» **EXCERPT**
— START —

Tuesday, May 26, 2015

Confrontations: Daniel

Finished with Ezekiel, I am tackling Daniel. And right away I see these major confrontations between Daniel and one king after another. Daniel has to say some pretty heavy things. And since someone important to me had to confront me a while back, it got me thinking. Here goes.


So how do we do this terrible thing? And when? And how do I react when it gets done to me?
First of all, I’d say, if you are getting the earful, just listen. Don’t defend, don’t excuse, don’t answer back. Just listen. The other person is hurt, angry, scared, or just trying to right a wrong. You need to hear that first. Then, just process. Think. Be brutally honest with yourself. What is the truth in what he is saying? If there is one whiff of truth, you need to hear it.

Second, if you are confronting, know your audience. As it happens, I am not a confrontational person. I run away from confrontations, rabbit-hearted introvert that I am. Some people thrive on confrontation, but it appalls me. You have to realize that different people react differently to strong stimulus. Think of your kids, if you have some. Does one kid need stronger verbal queues to pay attention? Does one just curl up in agony with the first strong word or dark look? Something Robert and I are tackling in our marriage is our very different perception of anger. I say he’s angry; he says he’s not. I feel anger coming at me when he says he’s not radiating any at all. He says that’s not fair. I should not be able to decide he’s angry when he’s not. What is going on here! So know your confrontee. Is this a sensitive person who will wither with one word? How much do you really need to say to get your point across? Daniel was pretty brief. Because this is not about you venting, but about fixing something that’s broken.

— END —

» **PROBLEMS TO SOLVE**
a) Translate this sentence from the post on confrontations into Spanish: "You have to realize that different people react differently to strong stimulus."
b) Go on with the post on confrontations, starting after its last sentence.
The entries after the post on confrontations have no connection to it.

[Records of locating words and elements]
— START —

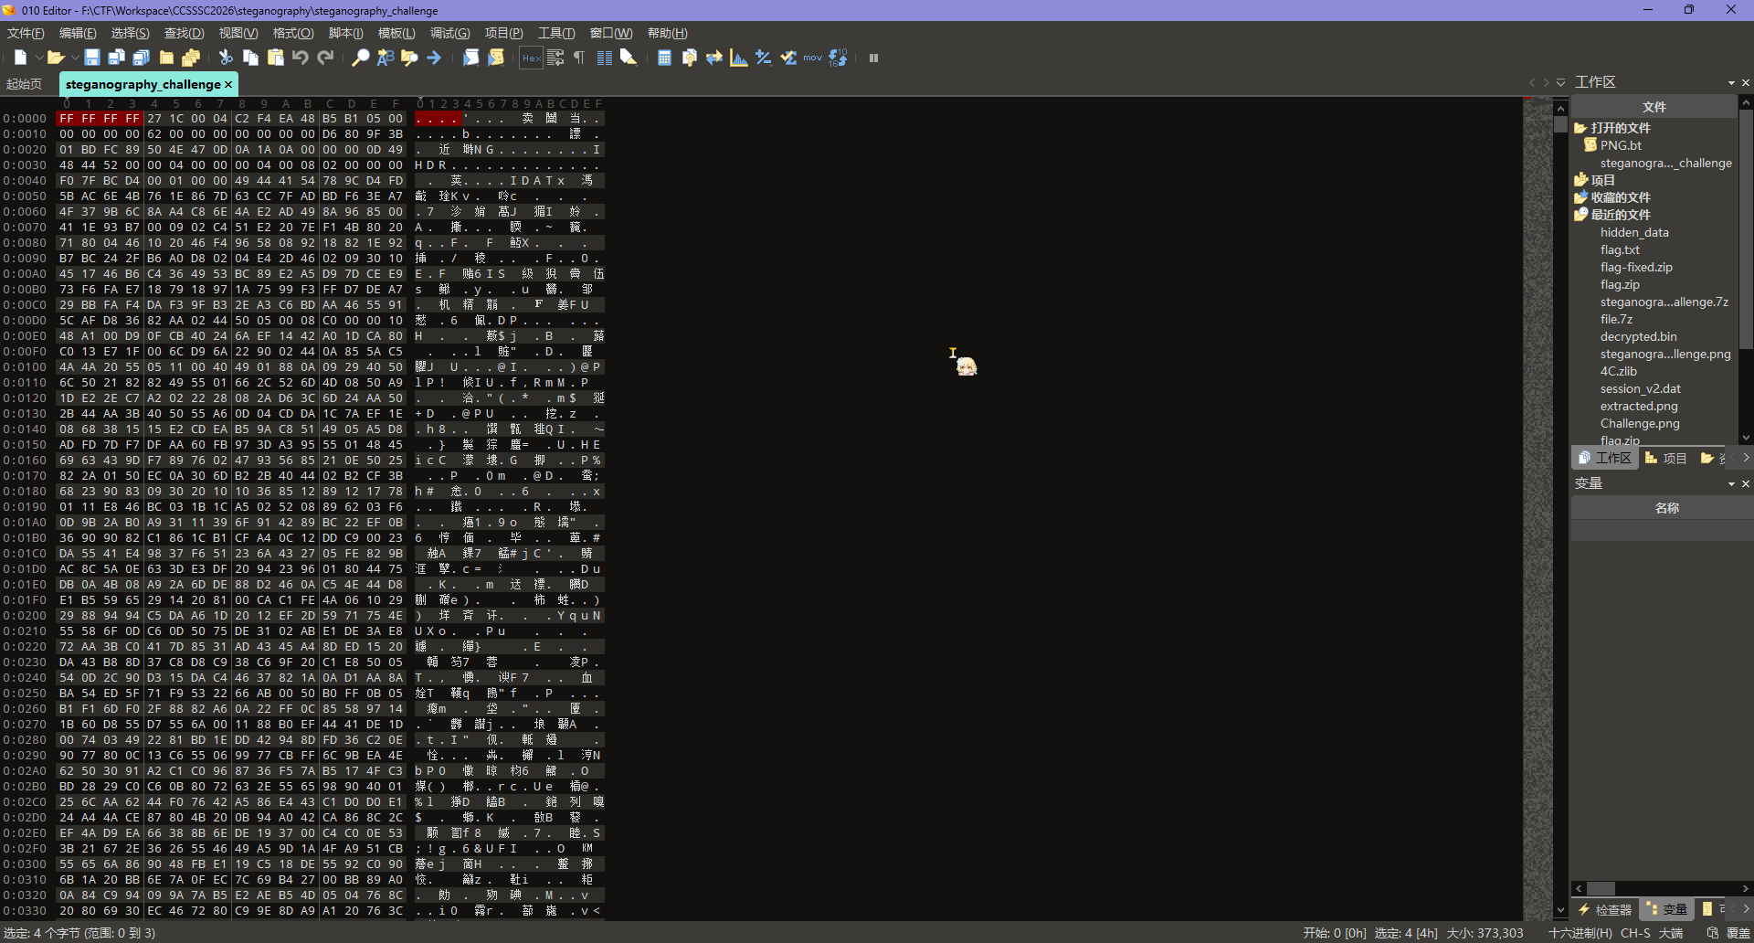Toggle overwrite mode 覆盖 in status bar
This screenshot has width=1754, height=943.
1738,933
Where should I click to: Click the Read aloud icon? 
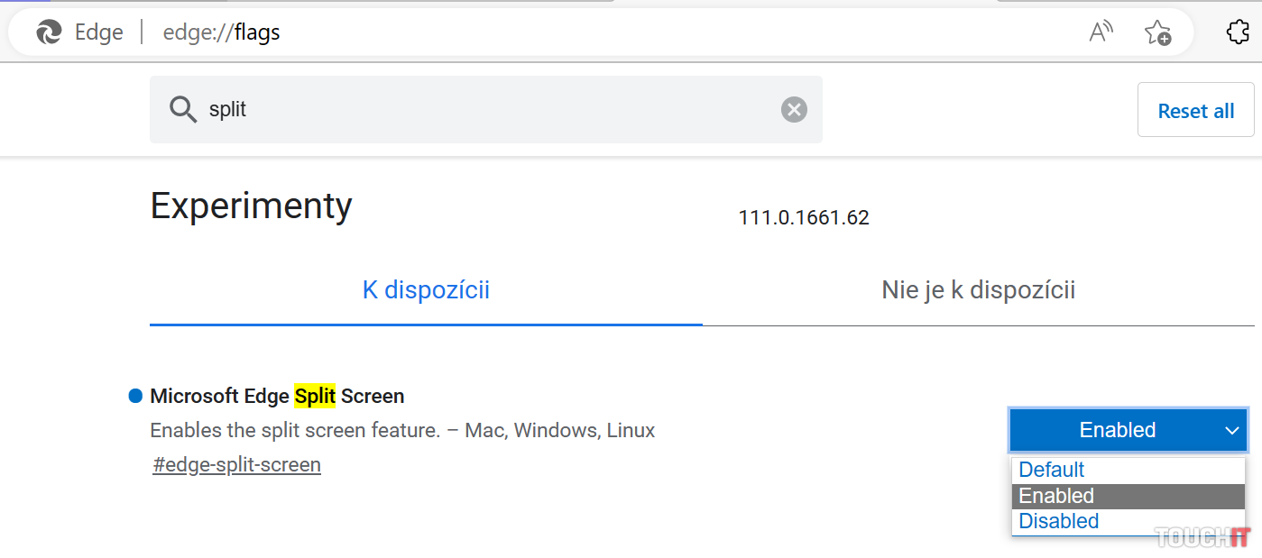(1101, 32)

— END —

» **EXERCISE ANSWERS**
a) Tienes que darte cuenta de que distintas personas reaccionan de manera diferente a un estímulo fuerte.

b)
Which brings me to what tends to break in confrontations: the relationship. I think that before confrontation happens, you have to make sure the other person knows you are on solid ground together. That person needs to know you are willing to tackle this thing together, no matter how painful, and move ahead.  And you can’t be carrying baggage from past, unsolved issues, blocking the airways, because then you are starting off without trust. (Interesting to see that after Daniel confronted the king, he got new robes and a promotion. In Mexico, this would be a sign that the Government was co-opting the prophet. But the book of Daniel makes it clear that this prophet was willing to face lions rather than compromise. The robes were a sign of respect.)

And you have to start by listening. We all carry such different backstories, always pegging other people’s actions according to how they fit in our own stories. Because our own stories are all we’ve got—until we listen. That is why Robert and I, in Mexico, insist and insist and insist that short term visitors come to listen first--to Mixtecs and Hispanics and Zapotecs--learning their back stories before speaking into their lives, before confronting them with a gospel message that might make little sense without a relationship to clothe it in. Isn’t that why we needed the Incarnation? Can you imagine how much listening needs to happen to bring together such diverse worlds? Even with people we think we know well, we make mistakes.  I’ve made big mistakes with my husband and my kids, and some of my biggest ones right in my classroom.  I have made assumptions about my kids that fit my own backstory—why they plagiarized, or why they balked at a project. And sometimes I blasted them first and listened last, and had to apologize. The unshared backstories are what kill relationships. If I had waited, given my anger time to fade, asked myself what I was telling myself about those kids, I would have done better. So wait, if that’s possible. Think. Daniel asked a lot of questions before he spoke out.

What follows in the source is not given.